I wasn't satisfied with HTML::Sanitizer because it is based on
HTML::TreeBuilder, so I thought I'd write something similar that works directly
with HTML::Parser.
=head1 METHODS
First a note on documentation: just study the L<EXAMPLE|"EXAMPLE"> below. It's
all the documentation you could need
Also, be sure to read all the comments as well as L<How does it work?|"How does
it work?">.
If you're new to perl, good luck to you.
=head2 comment
warn "comments are ", $p->comment ? 'allowed' : 'not allowed';
$p->comment(0); # off by default
=head2 process
warn "process instructions are ", $p->process ? 'allowed' : 'not allowed';
$p->process(0); # off by default
=head2 script
warn "script tags (and everything in between) are supressed"
if $p->script; # off by default
$p->script( 0 || 1 );
B<**> Please note that this is implemented using HTML::Parser's ignore_elements
function, so if C<script> is set to true, all script tags encountered will be
validated like all other tags.
=head2 style
warn "style tags (and everything in between) are supressed"

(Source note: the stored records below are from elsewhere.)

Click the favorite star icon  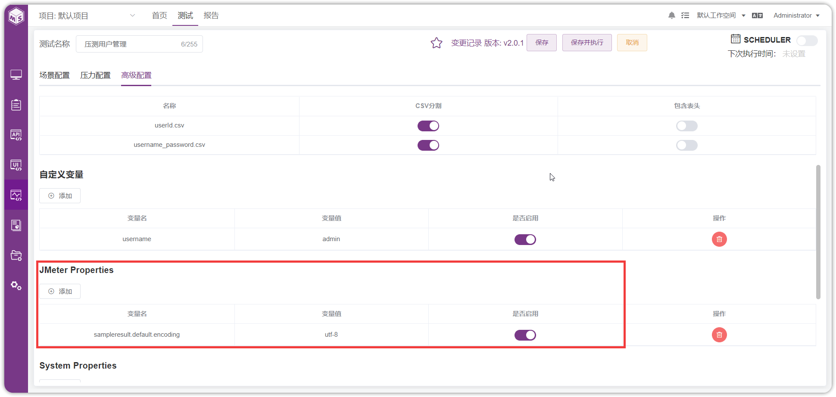coord(437,43)
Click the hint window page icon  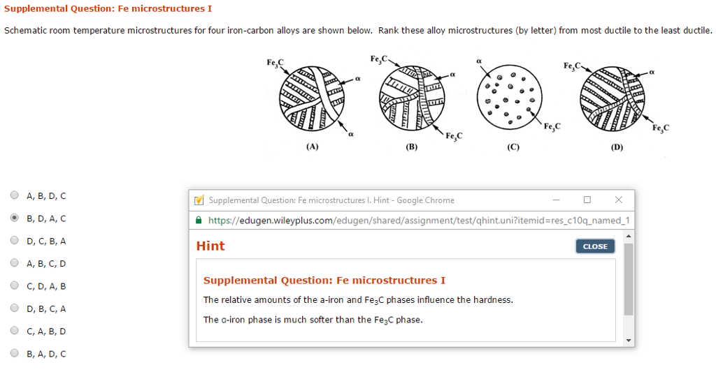199,200
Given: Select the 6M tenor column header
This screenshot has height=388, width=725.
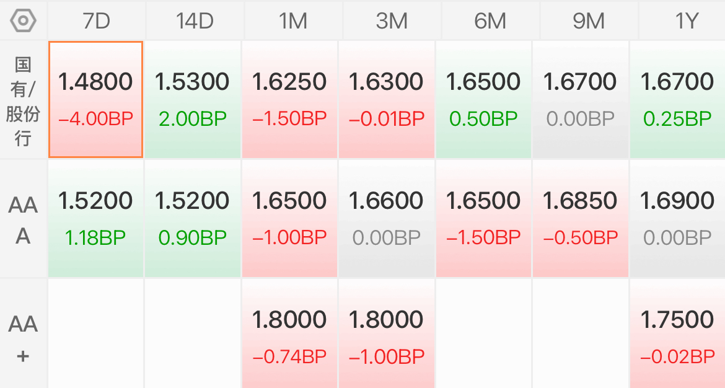Looking at the screenshot, I should (490, 20).
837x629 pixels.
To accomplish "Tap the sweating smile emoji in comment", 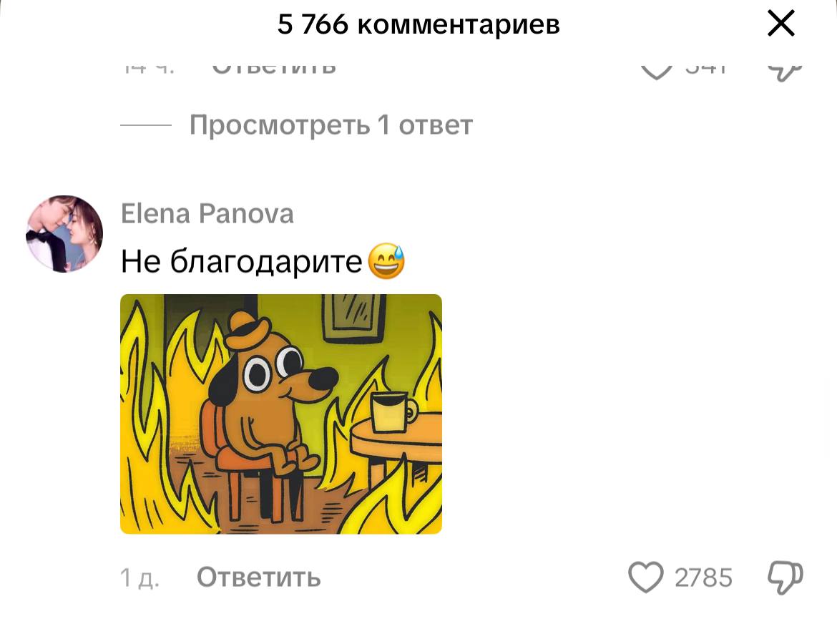I will 386,261.

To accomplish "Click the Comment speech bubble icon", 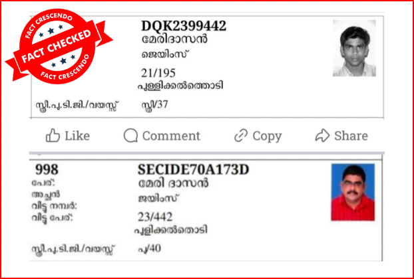I will (x=130, y=136).
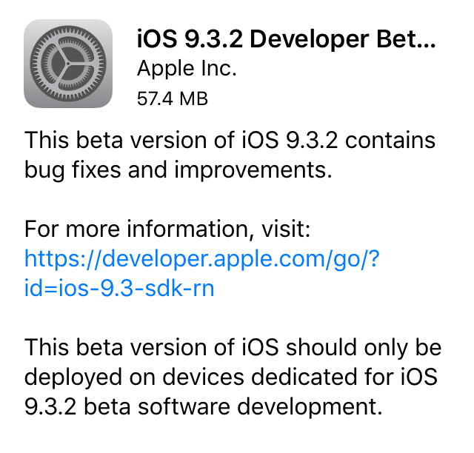Tap the 57.4 MB update size

pyautogui.click(x=173, y=97)
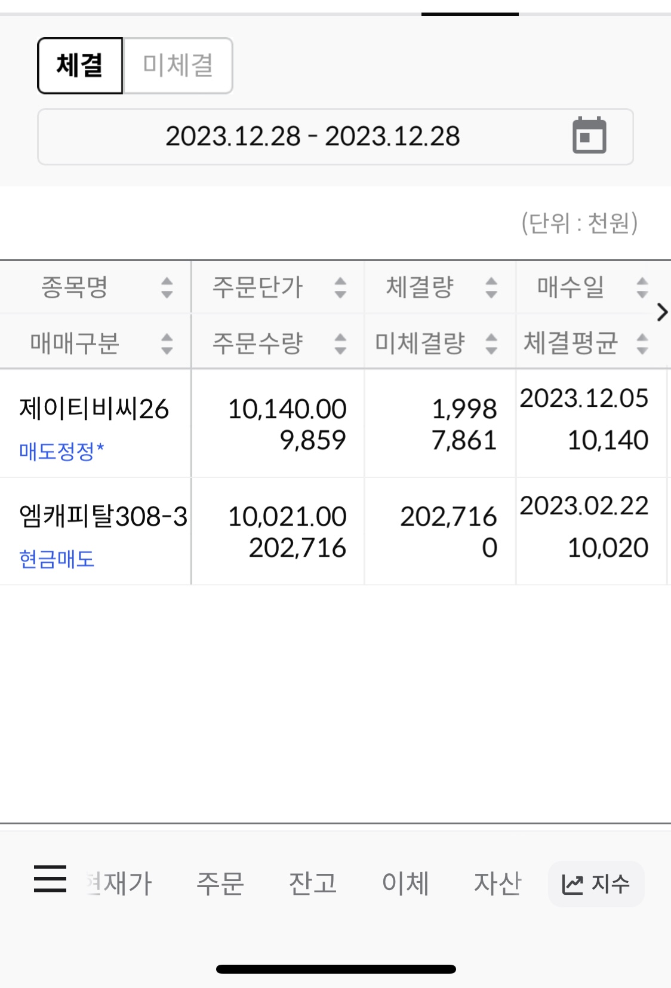This screenshot has height=988, width=671.
Task: Sort by 체결평균 column arrows
Action: click(642, 343)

if $p->style; # off by default
$p->style( 0 || 1 );
B<**> Please note that this is implemented using HTML::Parser's ignore_elements
function, so if C<style> is set to true, all style tags encountered will be
validated like all other tags.
=head2 allow
$p->allow(qw[ t a g s ]);
=head2 deny
$p->deny(qw[ t a g s ]);
=head2 rules
$p->rules(
img => {
src => qr{^(?!http://)}i, # only relative image links allowed
alt => 1, # alt attribute allowed
'*' => 0, # deny all other attributes
},
a => {
href => sub { ... }, # check or adjust with a callback
},
b => 1,
...
);
Updates set of attribute rules. Each rule can be 1/0, regular expression or a
callback. Values longer than 1 char are treated as regexps. Callback is called
with the following arguments: this object, tag name, attribute name and
attribute value, should return empty list to drop attribute, C<undef> to keep
it without value or a new scalar value.
=head2 default
print "default is ", $p->default();
$p->default(1); # allow tags by default
$p->default(
undef, # don't change
{ # default attribute rules
'*' => 1, # allow attributes by default
}
);
=head2 scrub_file
$html = $scrubber->scrub_file('foo.html'); ## returns giant string
die "Eeek $!" unless defined $html; ## opening foo.html may have failed
$scrubber->scrub_file('foo.html', 'new.html') or die "Eeek $!";
$scrubber->scrub_file('foo.html', *STDOUT)
or die "Eeek $!"
if fileno STDOUT;
=head2 scrub
print $scrubber->scrub($html); ## returns giant string
$scrubber->scrub($html, 'new.html') or die "Eeek $!";
$scrubber->scrub($html', *STDOUT)
or die "Eeek $!"
if fileno STDOUT;
=for comment _out
$scrubber->_out(*STDOUT) if fileno STDOUT;
$scrubber->_out('foo.html') or die "eeek $!";
=for comment _validate
Uses $self->{_rules} to do attribute validation.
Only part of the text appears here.